Charles Explorer logo
🇬🇧

Art History II

Class at Faculty of Education |
OPND3D021A

Syllabus

1.       15th CENTURY FULL OF OVERWIEVS AND TURNS The 15th century is quite extraordinary In the perspective of breakthroughs, discoveries, inventions, geniuses, changes and shifts in society. In this last century of the Middle Ages (or the first of the Modern Age?) Gutenberg began printing books, Villon composed his "cursed" ballads, the Portuguese and the Spanish sailors set out to discover the world, the Hussites tried to reform the church, the Italians and the Dutch laid the foundations for modern capitalism, and mainly brought a whole new status of art (l'art pour l'art) and artist and art theory.

2. GAUDIUM ET VOLUPTAS CONTRA ECCLESIA MILITANS The joy and enjoyment of art and earthly life on the one hand and art in the banner of the fighting church on the other.
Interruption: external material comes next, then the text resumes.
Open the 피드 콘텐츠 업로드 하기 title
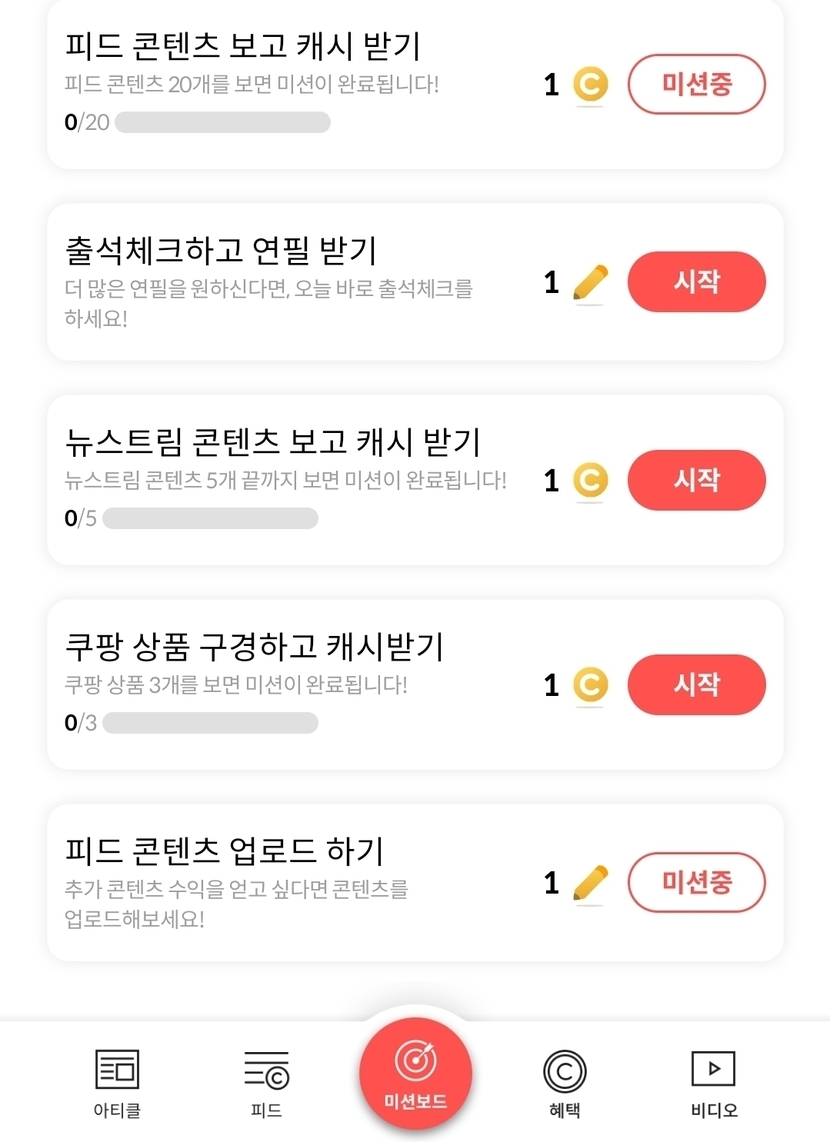The image size is (830, 1142). (224, 852)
The Muses at the time of humanism, renaissance and of the time of protestant iconoclasm and religious wars as well as at the time of religious conciliation in Bohemia: the Renaissance in 16th century Europe.
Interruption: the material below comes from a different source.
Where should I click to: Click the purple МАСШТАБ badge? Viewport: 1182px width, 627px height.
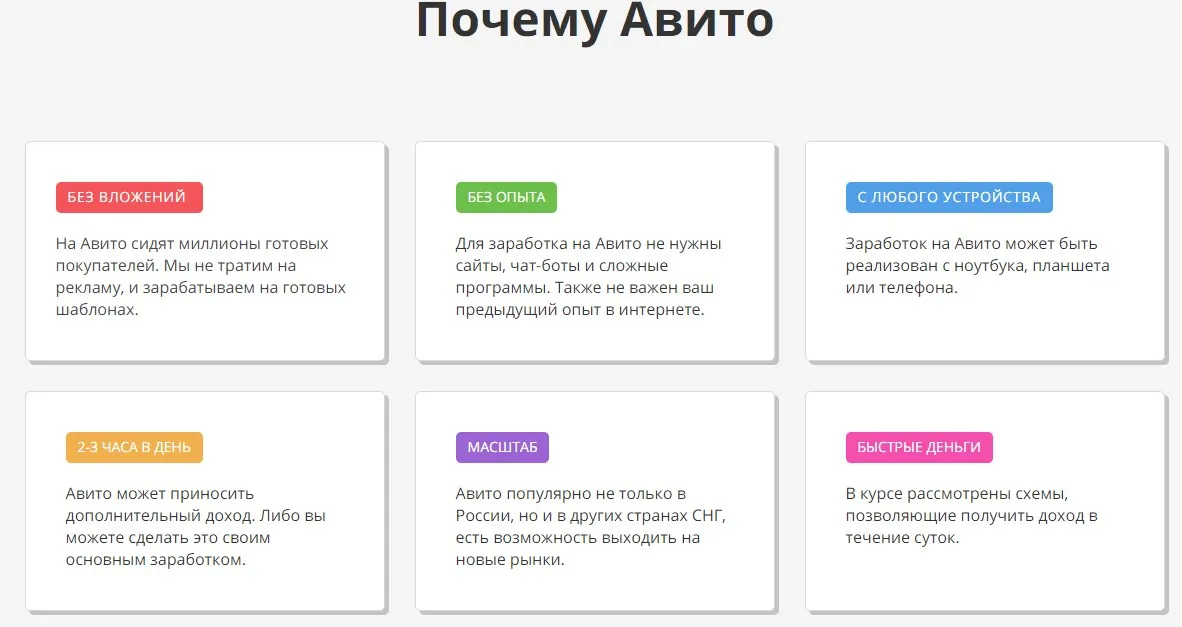pos(502,447)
3. ECCLESIA TRIUMPHANS. The winning church: Baroque art and Catholic Counter-reformation on the one hand, and the art of non-Catholic areas on the other, where genre and portrait painting or still lifes came to a head.

4. THE BAROQUE LANDSCAPE The count Špork´s mecenate; J. B. Santini-Aichel, father and son Dientzenhofers, P. Brandl, M. B. Braun and F. M. Brokoff – geniuses shaping the genius loci of towns, villages and landscapes of 18th century in Bohemia and Moravia.

5. ON THE TRACK OF THE INDUSTRIAL AGE The 19th (similary to the 15th century) brought about a series of transformations that were reflected in society – and in art too. In the course of the long age of the Industrial Revolution, an unprecedented number of artistic opinions, styles and directions were replaced at the unprecedented speed of the steam locomotive – - from Classicism and Empire Style of the Napoleon´s era to the Romanticism and the Bourgeois Biedermeier period and Academic Realism to Impressionism, Symbolism and Modern Art and Abstract Art. And from the beginnings of photography to its significance and consolidation in art and documentary.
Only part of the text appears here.